Review delivery. Processed dailies upload to your review platform of choice. Frame.io is standard for most productions. Larger productions with more complex needs use PIX or custom ShotGrid review setups. Streaming quality and frame-accurate timecode matter for early editorial decisions.

Archive. Camera originals archive to LTO at the Korean facility or transfer to cloud storage (S3, Backblaze B2). Same archive infrastructure works for international productions as for domestic.

What You Can and Cannot Do Remotely

Can do remotely: Review dailies on Frame.io with frame-accurate notes. Approve or request changes to temp color. Flag technical issues for next-day camera discussion. Pull selects for editorial. Track coverage and flag missing shots. Communicate with the dailies team async through Frame.io or Slack.
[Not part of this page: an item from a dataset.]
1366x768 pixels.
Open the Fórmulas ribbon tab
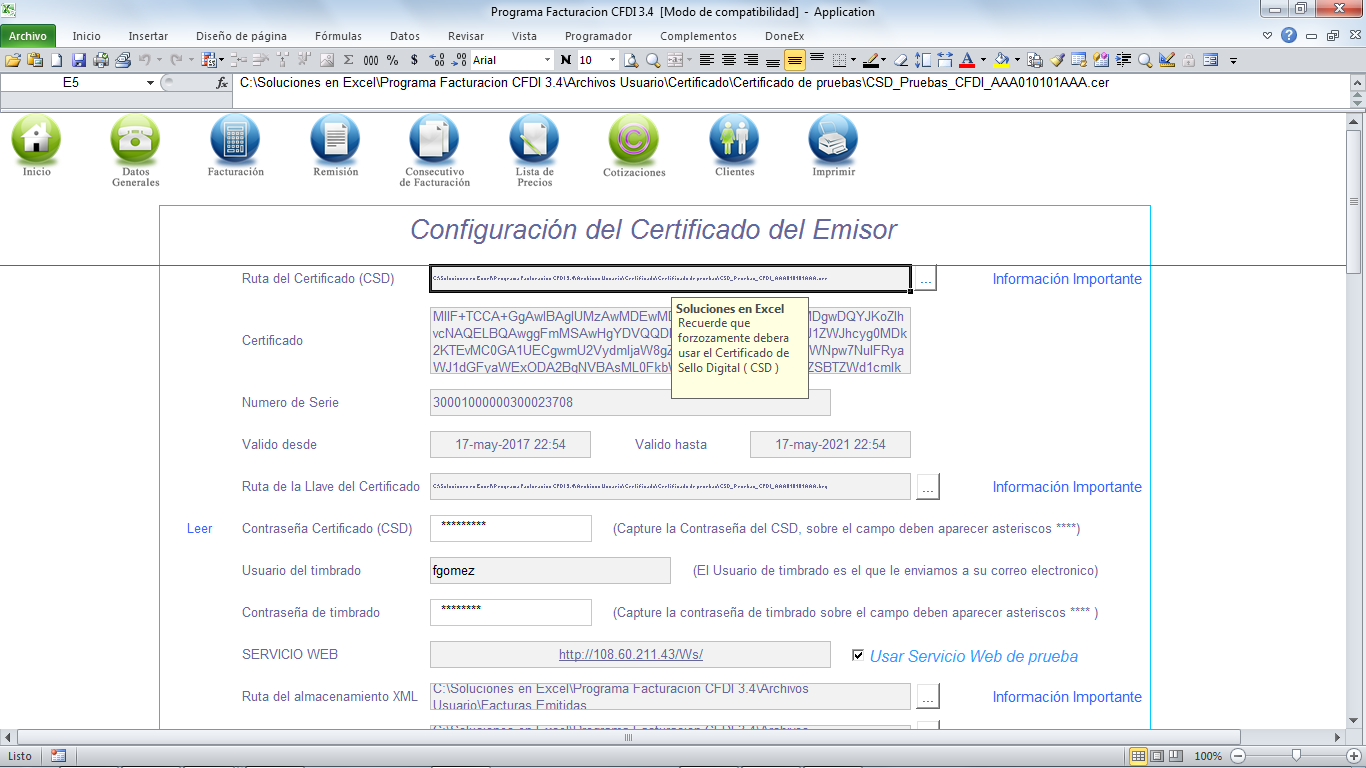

Harder to do remotely: Real-time calibration discussions with DIT on set. Immediate pivot decisions based on dailies that affect tomorrow's shooting. High-touch creative review sessions with director and cinematographer during shooting days.

For most productions, the "can do remotely" list covers 95 percent of actual dailies review activity. The remaining 5 percent — when live discussion is essential — gets handled through scheduled Zoom sessions in the overlap window or in-person visits for key milestones.

Cost Comparison for International Dailies

Dailies processing rates in Korea run 40-55 percent below equivalent LA rates. For a feature production shooting 4-6 weeks:

LA dailies cost estimate: $1,500-$3,000 per shooting day x 25-35 days = $37,500-$105,000. Includes processing, temp color, review platform fees, and archive.

Seoul dailies cost estimate: $600-$1,400 per shooting day x 25-35 days = $15,000-$49,000. Same deliverables, comparable processing quality.

For episodic productions with longer shooting periods, the savings compound significantly. A 10-week episodic shoot can save $75,000-$150,000 on dailies alone by working with Korean facilities.

Managing International Dailies: Practical Tips

Establish communication cadence. Daily 5-minute Slack check-ins at the start and end of each shooting day keep the Korean dailies team aligned with production changes, schedule shifts, and any issues from the previous day.

Document everything about shooting conditions. Frame rate changes, ISO shifts, unusual lighting situations, camera setups. The more the Korean team knows about shooting context, the better their dailies processing decisions.

Build buffer for camera card delivery. If shooting wraps at 7 PM and cards need to be at the transfer point by 8 PM to make the overnight cycle, build in buffer. Late delivery pushes processing into the next day and breaks the overnight cycle.

Centralize review feedback. Have one designated reviewer (post supervisor or editorial) consolidate all dailies feedback rather than letting 5 different people comment independently. Centralized feedback is actionable; scattered feedback creates confusion.

Schedule weekly live check-ins. Weekly 30-minute video calls between production and the Korean dailies team maintain relationship, surface concerns before they become problems, and build the trust that makes the async workflow function smoothly.